---------- GEËXTRAHEERDE TEKST ----------

In deze zaak gaat het om een vordering tot betaling van advocatendeclaraties die onbetaald zijn gebleven. De appellante, een advocatenkantoor, heeft in 2005 een opdracht gekregen van de geïntimeerde, die als bestuurder van een besloten vennootschap optrad, voor het verlenen van rechtskundige bijstand. De declaraties zijn in de jaren 2005 verzonden, maar de betaling bleef uit. Na een lange periode van inactiviteit heeft de appellante in 2011 een begrotingsprocedure gestart bij de Raad van Toezicht van de Orde van Advocaten, die de declaraties begrootte op € 5.002,10. Ondanks deze beslissing heeft de geïntimeerde de facturen niet voldaan, wat leidde tot een rechtszaak in eerste aanleg. De kantonrechter heeft de hoofdsom toegewezen, maar de wettelijke handelsrente pas vanaf een latere datum.

---------- AANGELEVERDE GEGEVENS ----------

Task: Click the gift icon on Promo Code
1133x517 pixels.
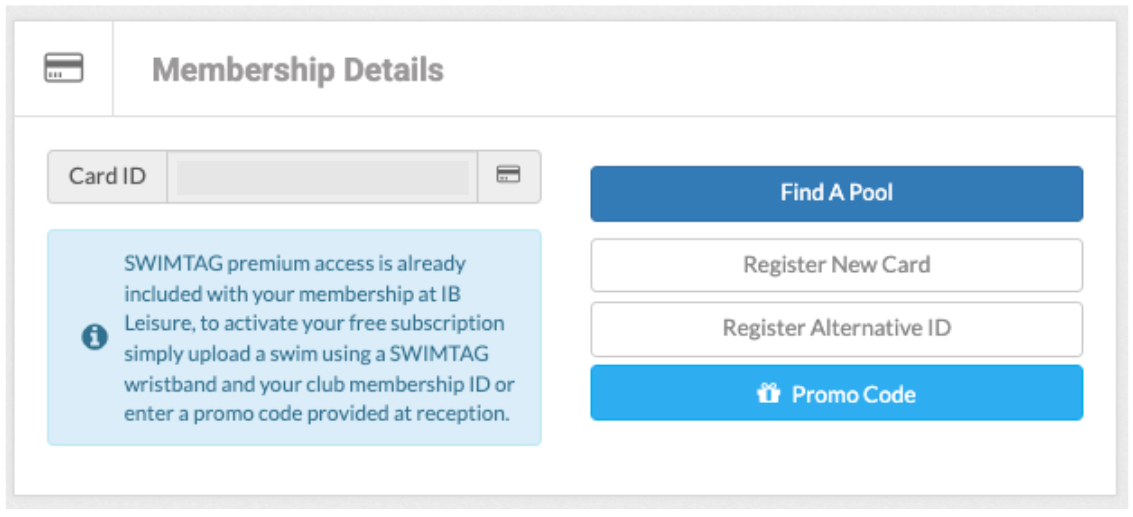Action: click(x=768, y=394)
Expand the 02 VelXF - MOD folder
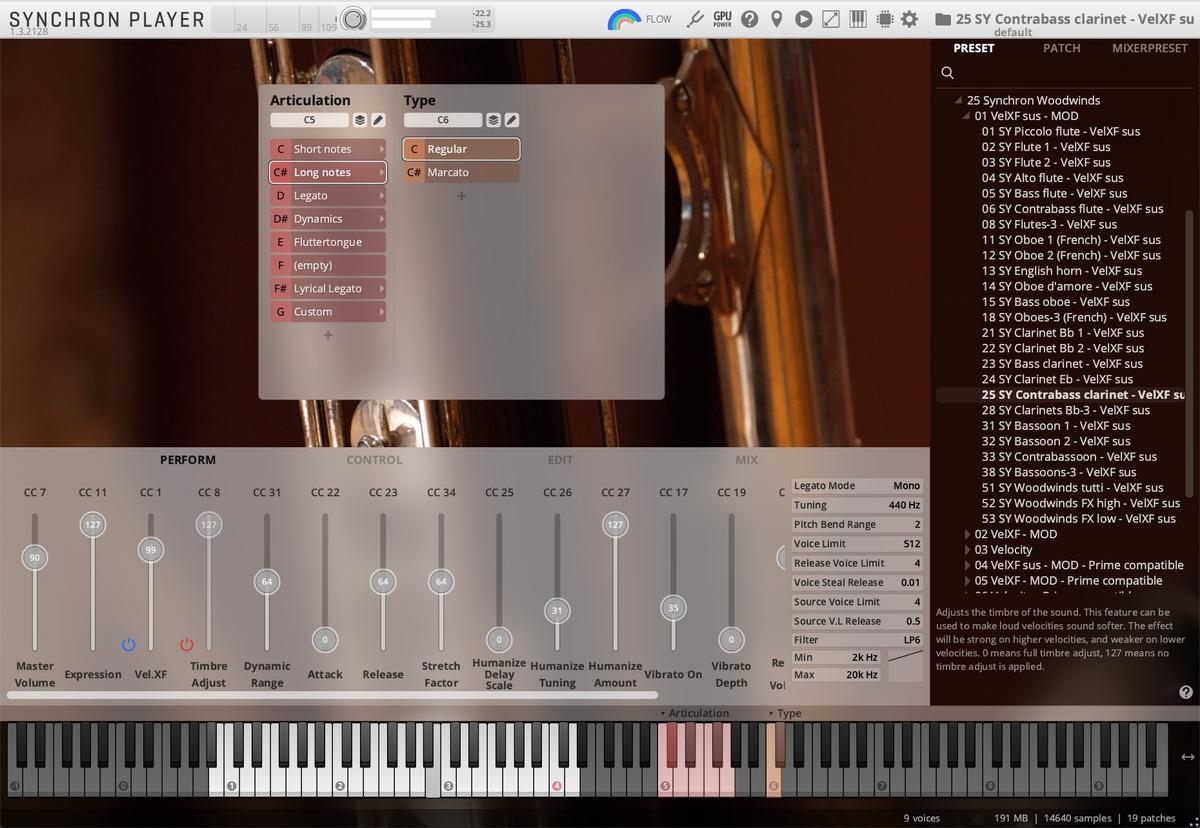This screenshot has width=1200, height=828. [967, 534]
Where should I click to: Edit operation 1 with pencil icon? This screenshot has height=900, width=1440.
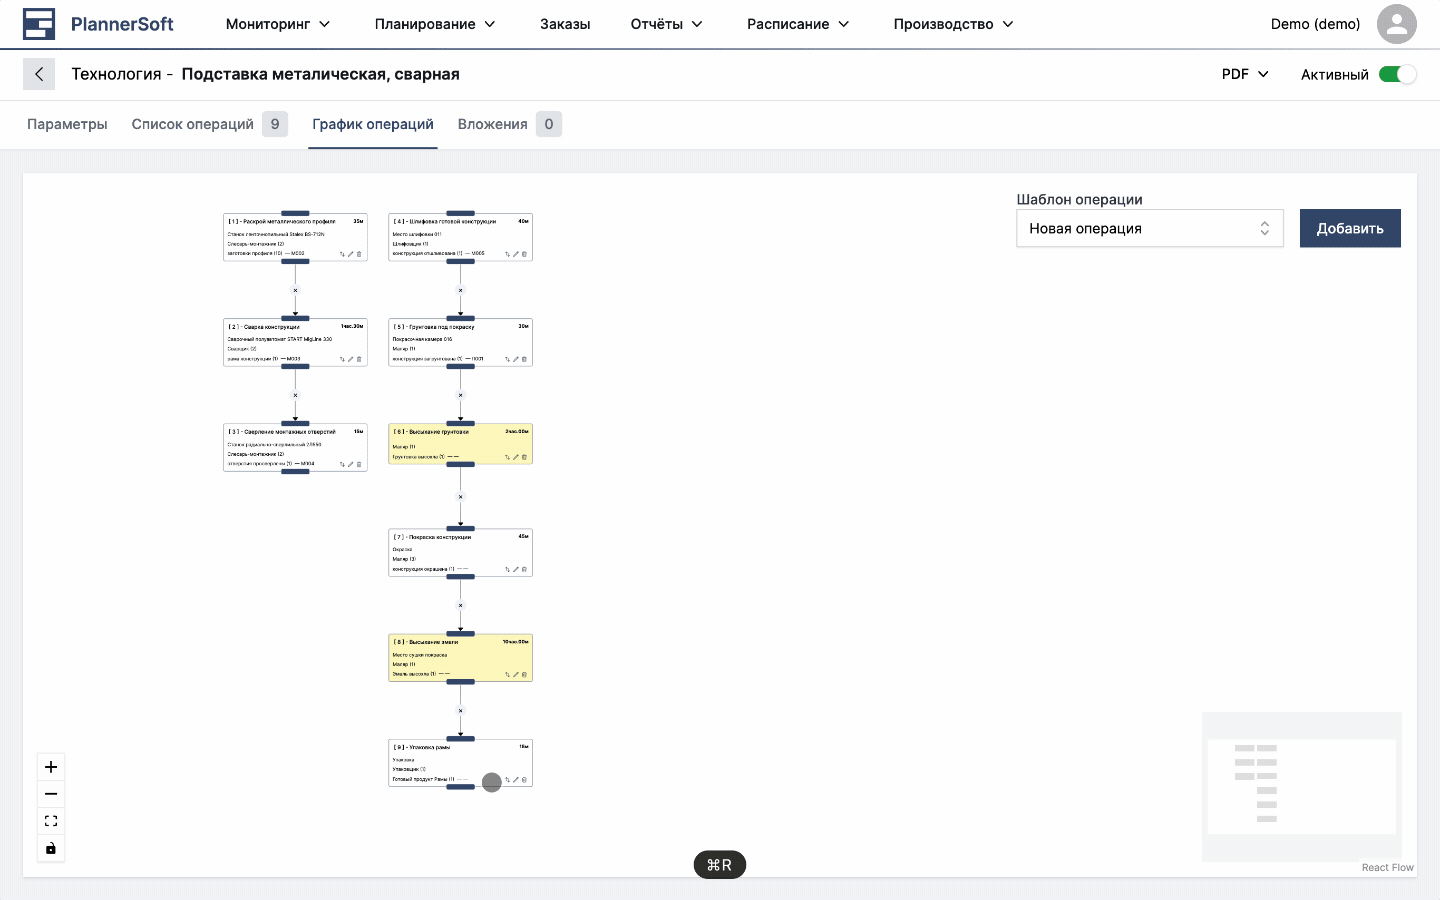pos(351,254)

----------

= OPDRACHT =
Beantwoord de volgende vragen aan de hand van de tekst over de onbetaalde advocatendeclaraties.
(a) In welke hoedanigheid trad de geïntimeerde op toen hij de opdracht gaf?
(b) In welk jaar startte de appellante de begrotingsprocedure?
(c) Op welk bedrag begrootte de Raad van Toezicht de declaraties?

= ANTWOORD =
(a) Als bestuurder van een besloten vennootschap.
(b) In 2011.
(c) Op € 5.002,10.